EXERCISE AIM »
Repeat the rows word for word, from the start through the line containing "stack-method: at java.base/java.util.regex.Pattern.seq… is", both included. Leave out the pictures.

Screenshot grounding data »
+-------+

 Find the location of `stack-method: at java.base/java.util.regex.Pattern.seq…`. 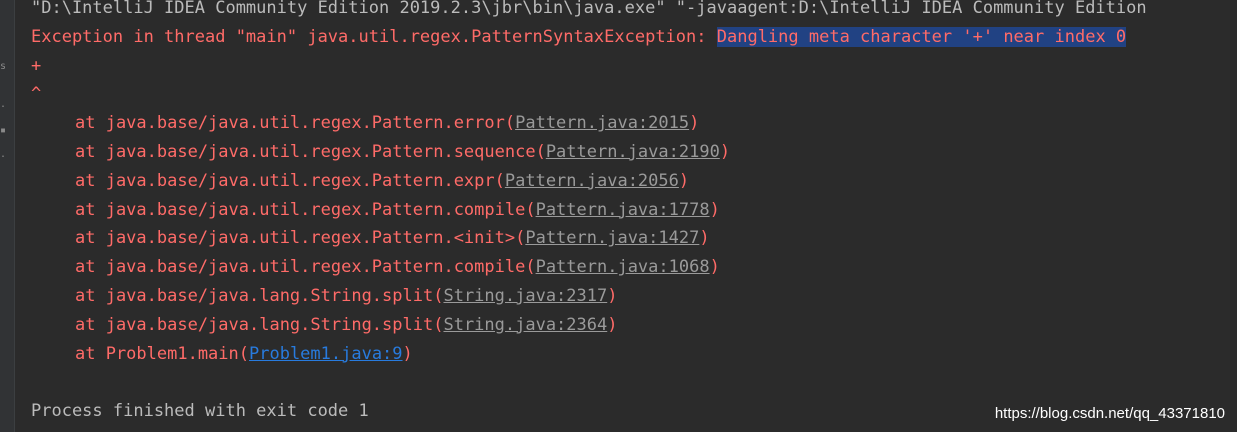

stack-method: at java.base/java.util.regex.Pattern.seq… is located at coordinates (310, 152).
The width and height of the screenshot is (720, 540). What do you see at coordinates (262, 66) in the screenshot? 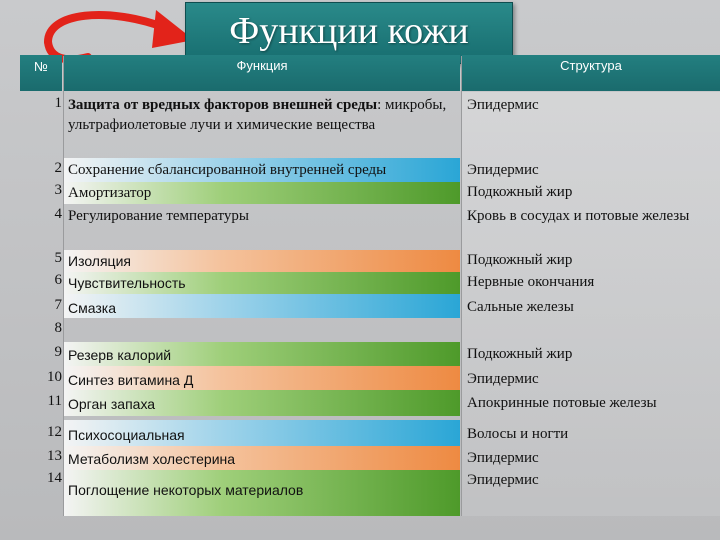
I see `header-function: Функция` at bounding box center [262, 66].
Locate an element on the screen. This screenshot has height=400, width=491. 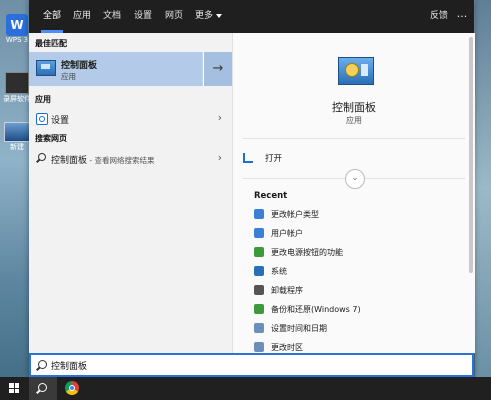
expand-chevron-icon: ⌄ is located at coordinates (355, 179).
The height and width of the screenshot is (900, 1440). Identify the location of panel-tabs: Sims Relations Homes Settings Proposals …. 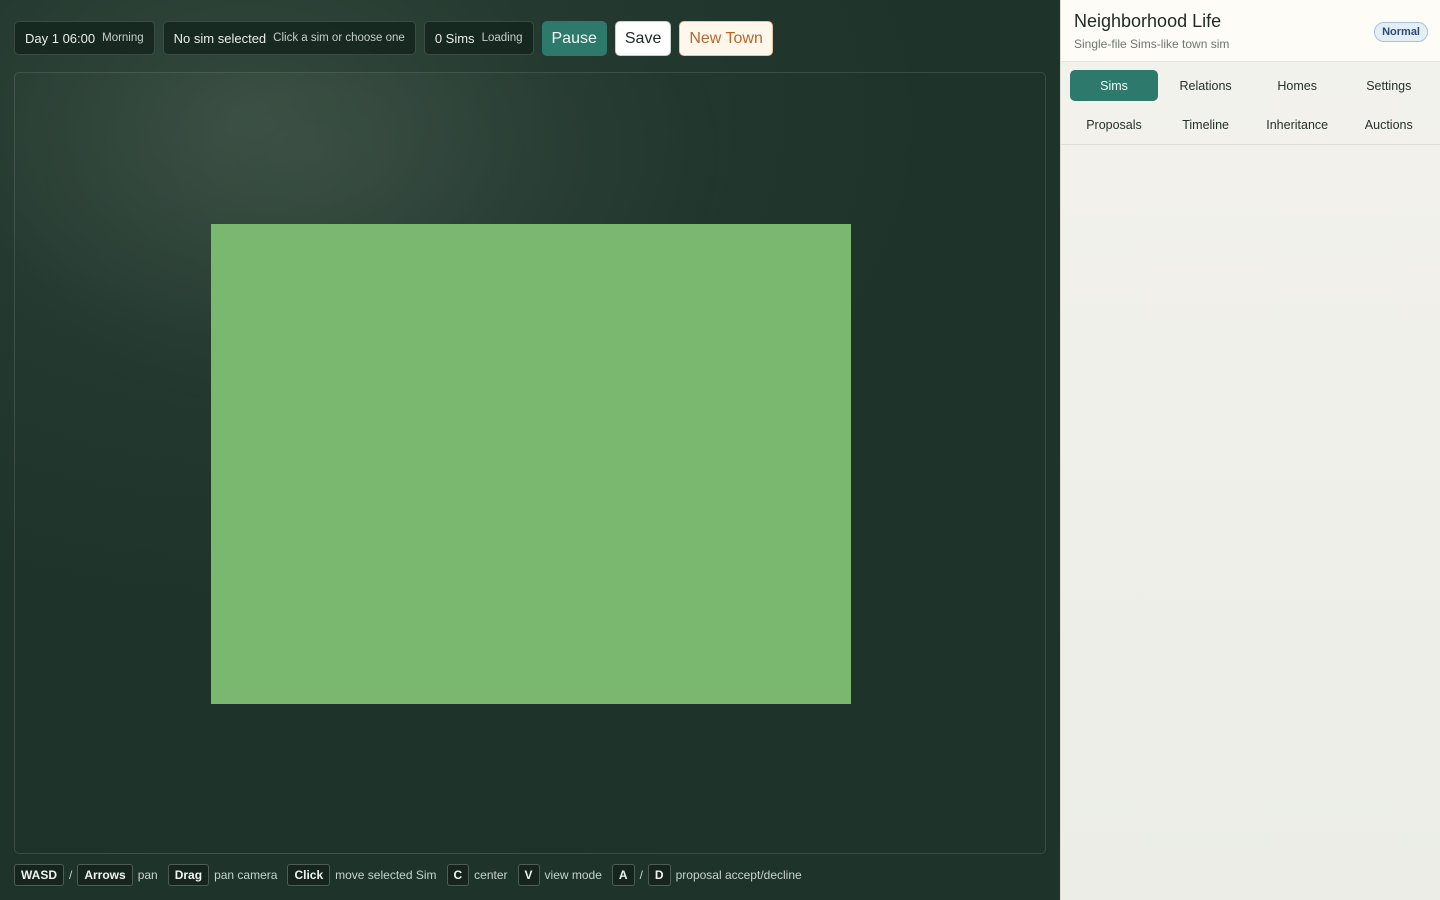
(1250, 104).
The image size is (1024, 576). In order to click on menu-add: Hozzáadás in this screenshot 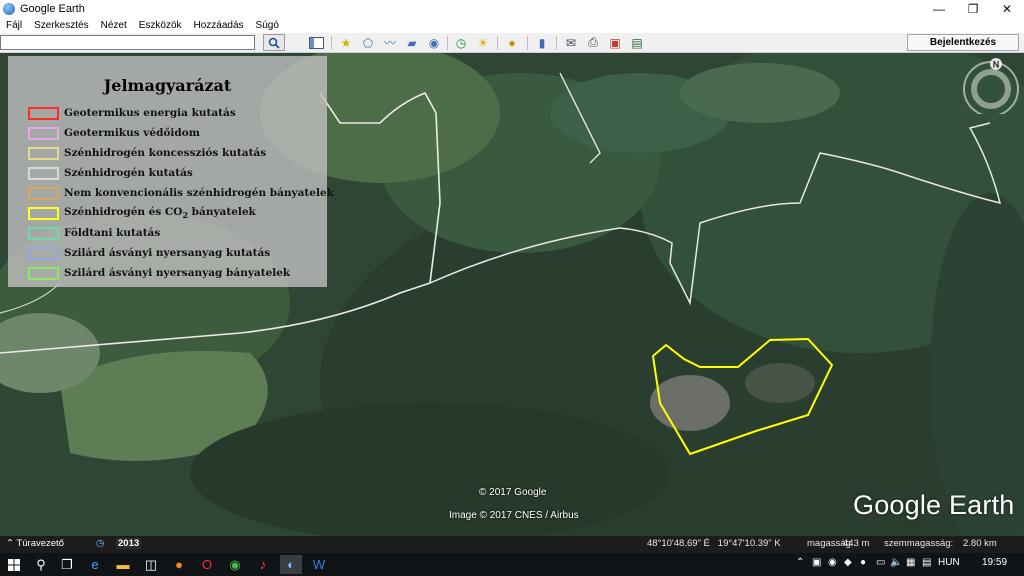, I will do `click(219, 26)`.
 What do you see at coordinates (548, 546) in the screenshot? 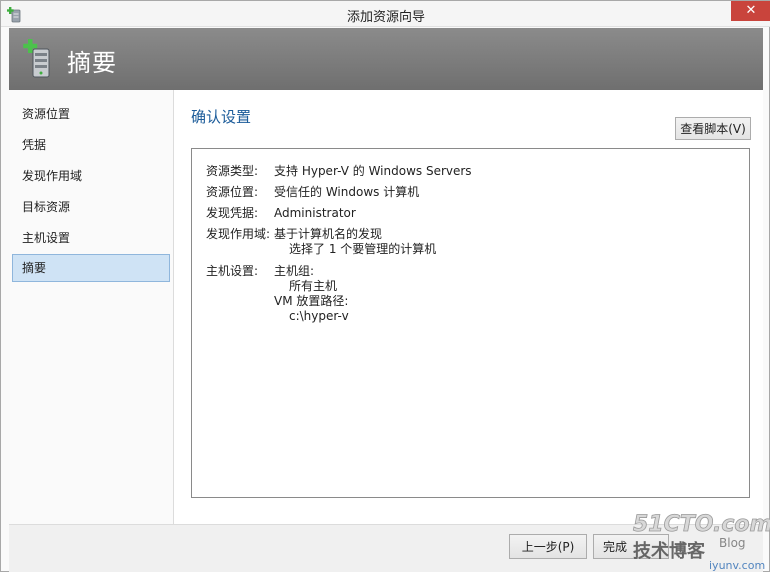
I see `previous-button: 上一步(P)` at bounding box center [548, 546].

+-------+

TASK RESPONSE »
 Find the location of `stack-method: at java.base/java.util.regex.Pattern.seq…`. 

stack-method: at java.base/java.util.regex.Pattern.seq… is located at coordinates (310, 152).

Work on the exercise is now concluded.